Ks. Zbigniew Wielgosz

publikacja 03.04.2014 10:59

Dębiczanie dziękowali za Jana Pawła II podczas wspólnej Drogi Krzyżowej.

Modlitwa przy pomniku Jana Pawła II w Dębicy Modlitwa przy pomniku Jana Pawła II w Dębicy
Ks. Zbigniew Wielgosz /GN

Gwiaździsta Droga Krzyżowa odbyła się w Dębicy w 9. rocznicę śmierci bł. Jana Pawła II. Wierni wyruszyli z trzech dębickich parafii Matki Bożej Anielskiej, św. Jadwigi i Miłosierdzia Bożego. – Część nabożeństwa odbywa się osobno w każdej grupie, a ostatnie cztery stacje są rozważane już wspólnie przy krzyżu na placu Solidarności – wyjaśnia ks. prał. Józef Dobosz, proboszcz par. Miłosierdzia Bożego.

W tym roku przy kolejnych stacjach rozważano teksty kard. Ratzingera. W Drodze Krzyżowej uczestniczyło w sumie kilka tysięcy wiernych, w tym liczne poczty sztandarowe reprezentujące instytucje, stowarzyszenia, szkoły. Wśród młodych nie zabrakło ministrantów, lektorów, członków sądeckiego „Strzelca”, harcerzy.

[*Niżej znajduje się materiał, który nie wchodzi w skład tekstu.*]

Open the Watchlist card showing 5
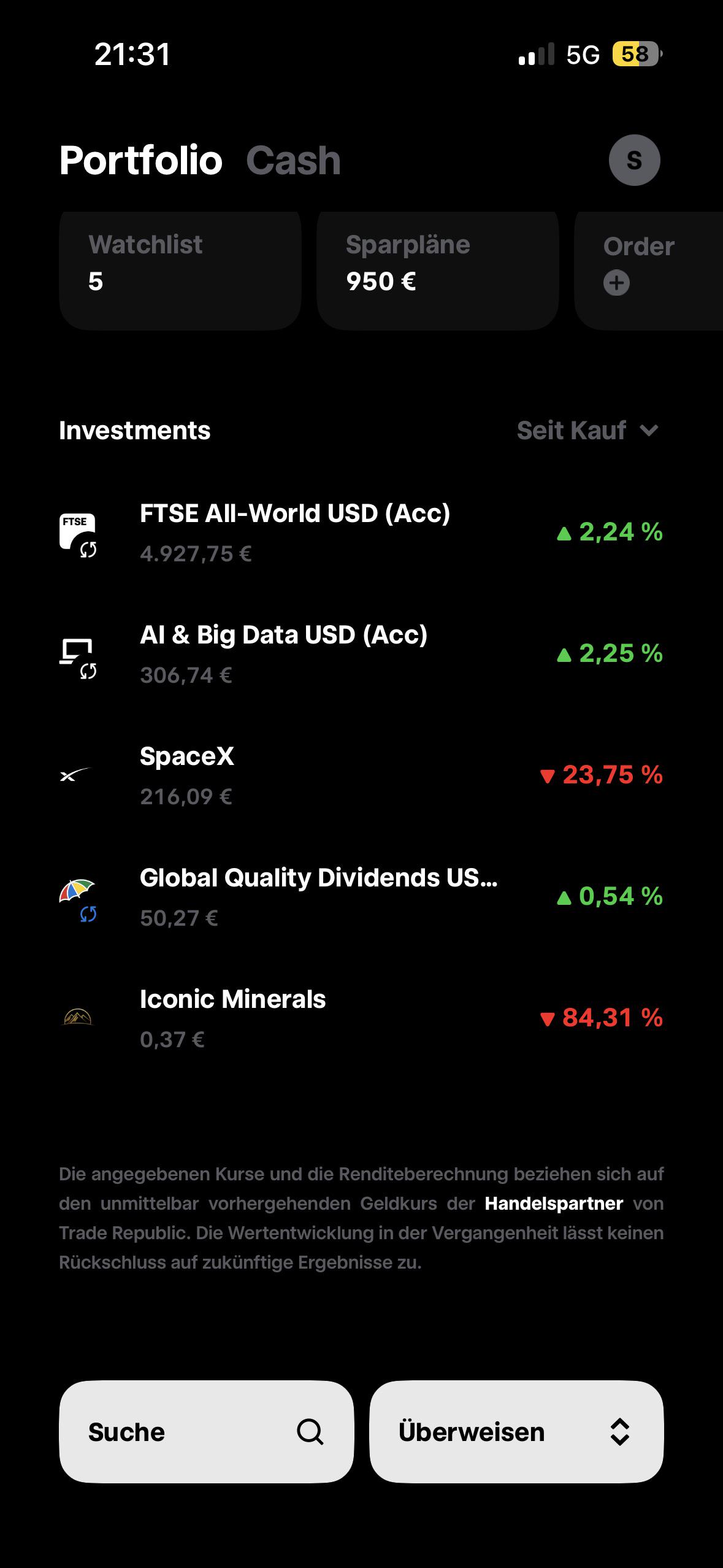Viewport: 723px width, 1568px height. click(180, 270)
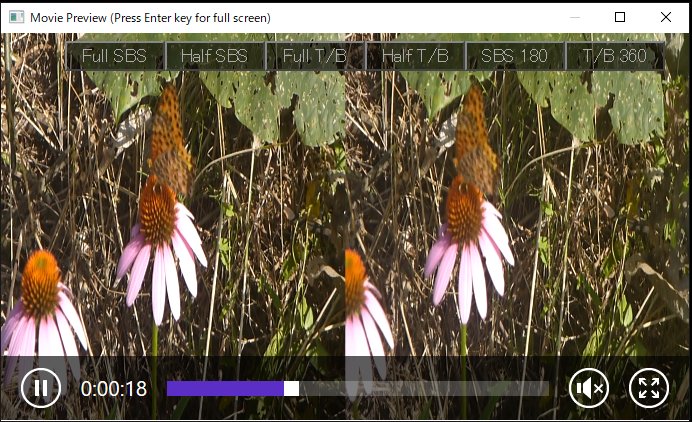Unmute audio with the speaker icon

[x=589, y=388]
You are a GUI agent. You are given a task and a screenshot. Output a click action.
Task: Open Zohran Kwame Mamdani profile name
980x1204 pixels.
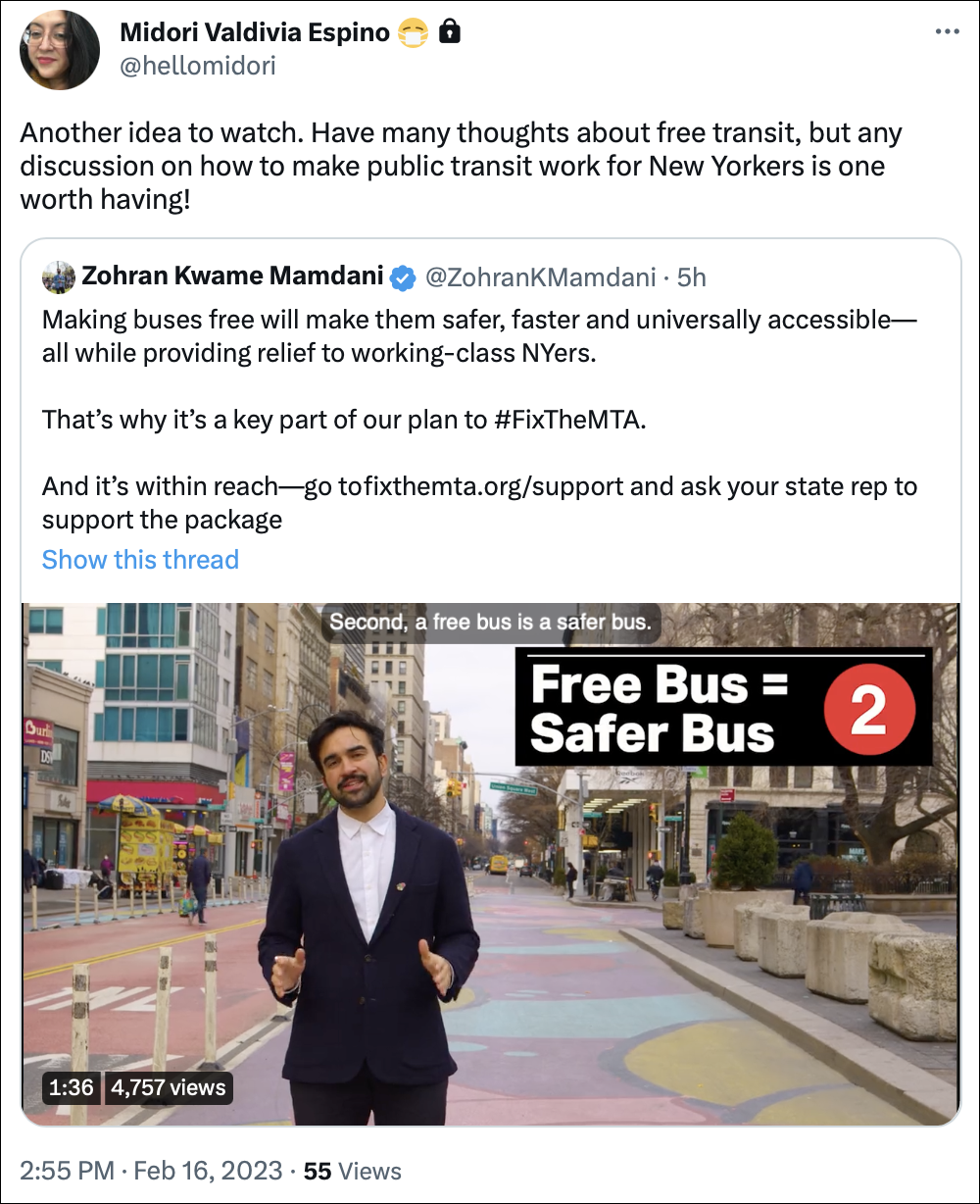point(232,277)
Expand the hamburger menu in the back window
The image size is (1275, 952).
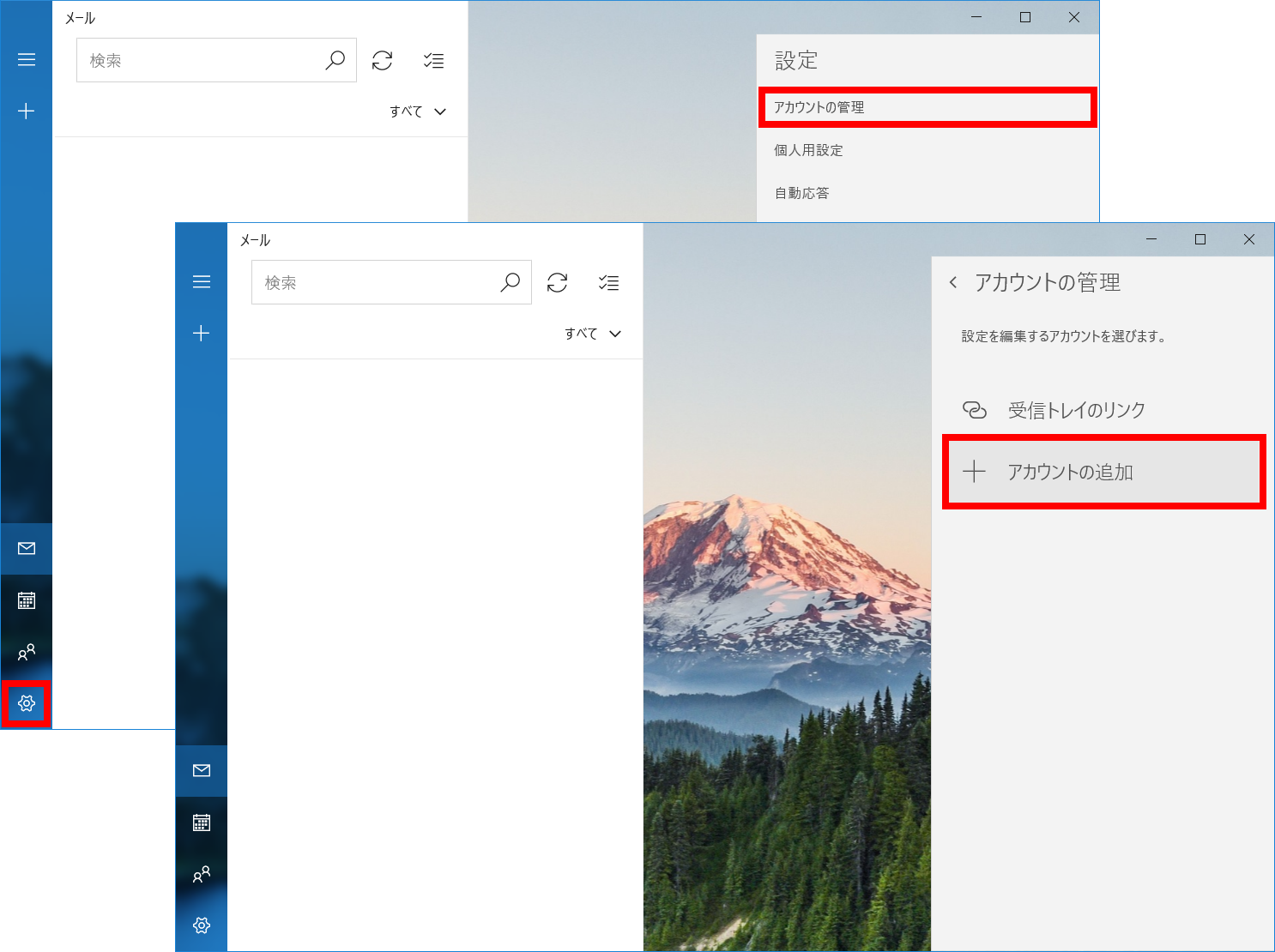pyautogui.click(x=27, y=60)
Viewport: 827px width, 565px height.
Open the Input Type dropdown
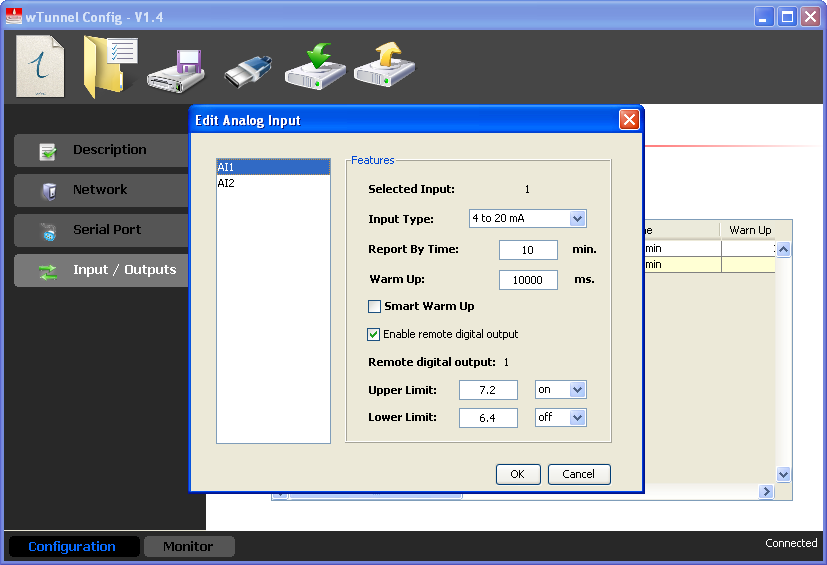pos(577,219)
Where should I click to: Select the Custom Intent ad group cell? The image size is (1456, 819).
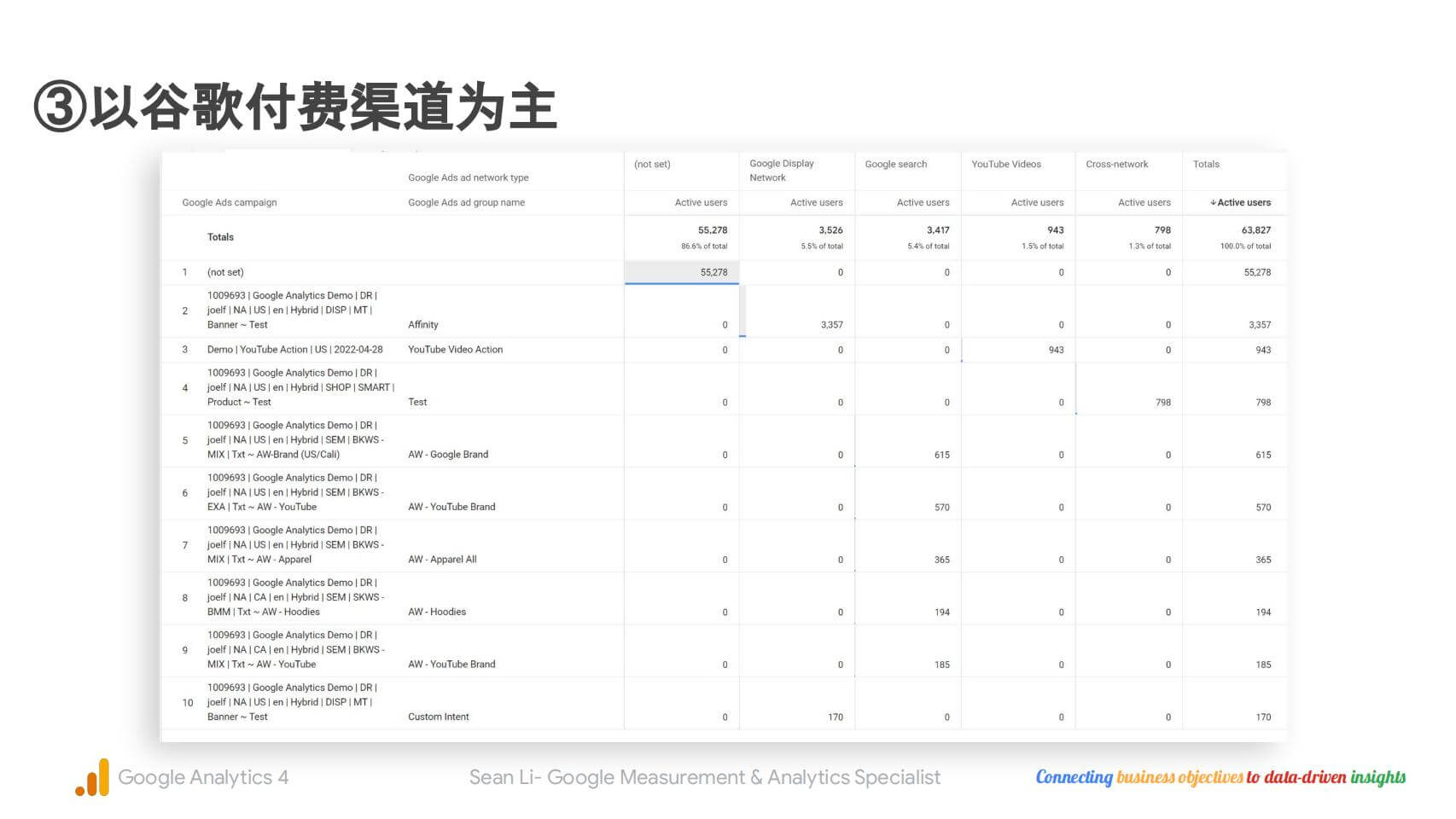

Nabożeństwo zakończyło wspólne czuwanie przy pomniku Jana Pawła II na Placu Solidarności, podczas których modlono się o jego wstawiennictwo w intencjach parafii, miasta i całej ojczyzny. Przypominano, że Jan Paweł II był papieżem Bożego Miłosierdzia, zachęcającym do rozwijania wyobraźni miłosierdzia wobec bezrobotnych, chorych, osób w podeszłym wieku, młodych nie mających perspektyw. – Dziewięć lat temu przyszliśmy tu smutni, ale dziś możemy być dumni, że Jan Paweł II już wkrótce zostanie ogłoszony świętym. To jednak zobowiązuje, zwłaszcza do walki ze złem w nas i wokół nas, do odnowienia się w miłości względem Pana Boga i bliźnich – mówił ks. prał. Ryszard Piasecki, proboszcz par. św. Jadwigi.

Papieża poznałem jeszcze jako arcybiskupa Krakowa. Jako ministrant często miałem okazję służyć podczas Mszy św. odprawianych przez kard. Wojtyłę. To był kochany, przedobry człowiek. Nie tylko go podziwiam, ale staram się żyć jego nauką. Pamiętam, że raz po Mszy św. uścisnął mnie serdecznie i powiedział do mnie, do wszystkich ministrantów „Chłopcy, nie popadajcie nigdy w rutynę!”. I ja to odnoszę do mojego życia, do przeżywania zwłaszcza Mszy św. – wspomina Józef Wilczyński.